No, it might not be said. Pure nonsense. Total bollocks. Bullshit. Other people such as Jehovah’s witnesses believe that a person is tainted by receiving another’s blood. I guess they didn’t get the memo about “soul-cell transfer,” or should I say “cell-soul transfer.”
That the immortal essence of a soul can become part of another soul through deliverance in a fragmentary vessel is has a precedent in Catholic tradition. It’s the basis of Communion, when bread and wine — the body and blood of Christ — are consumed. I don’t know whether this line of reasoning would hold up to theological scrutiny,
No. How do people make this shit up? Unbelievable. Communion is a fantasy ritual about a cracker and some wine. It has nothing to do with cells or biology–except that the cracker and wine are at some point digested.

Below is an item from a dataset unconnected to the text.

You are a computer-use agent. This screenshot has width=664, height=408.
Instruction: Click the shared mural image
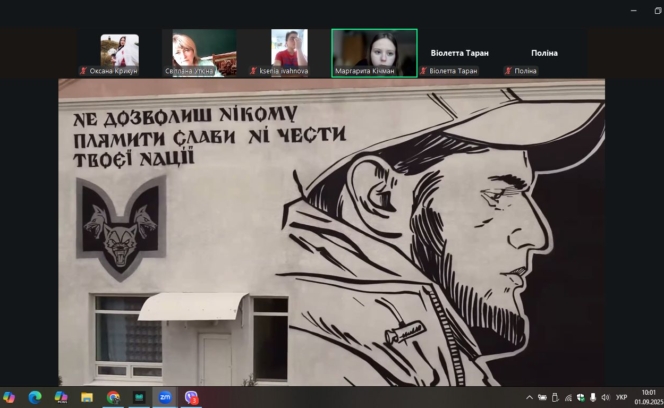click(331, 232)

but it’s certainly worth trying to figure out how to debate embryos and stem cells without bluntly categorizing them as either inertly utilitarian material or fully human beings.
Cells are utilitarian. They become human when there are trillions of them arranged in a very specific way. Life is an exclusively mechanical process, enabled by naturally occurring nanomachinery which enables the organelles of the cell to perform fluid transport, burn energy, eliminate waste, and create metabolism. Then the cells also mechanically produce exact copies of themselves, with nearly perfect error correction. A ‘soul,’ if it exists at all, has nothing to do with this very basic process. What we think of as the ‘soul’ (but should really be called the personality) is created by the development of the hundred-billion-cell physical brain, and its perception, learning, and interaction with other humans. And it dies when a person’s metabolism ceases as their memories and stored experiences quickly rot away.
The development of synthetic biology in the lab proves this point. If cells and bacteria have ‘souls,’ either scientists can create these ‘souls’ in a laboratory, or the concept of the ‘soul’ itself is completely meaningless. In a few years, the creation of artificial human-level AI minds will reinforce this point. Scientists aren’t playing god, they for all intents and purposes will be the god of these new life forms.
What a terrible and difficult time to be religious. The rug just keeps getting pulled out from under all of the fantasies and outmoded supernatural constructs. And terrified of the brave new world, these hangers on brutally distort the implications of what science has told them, and pull their blinders down even more tightly.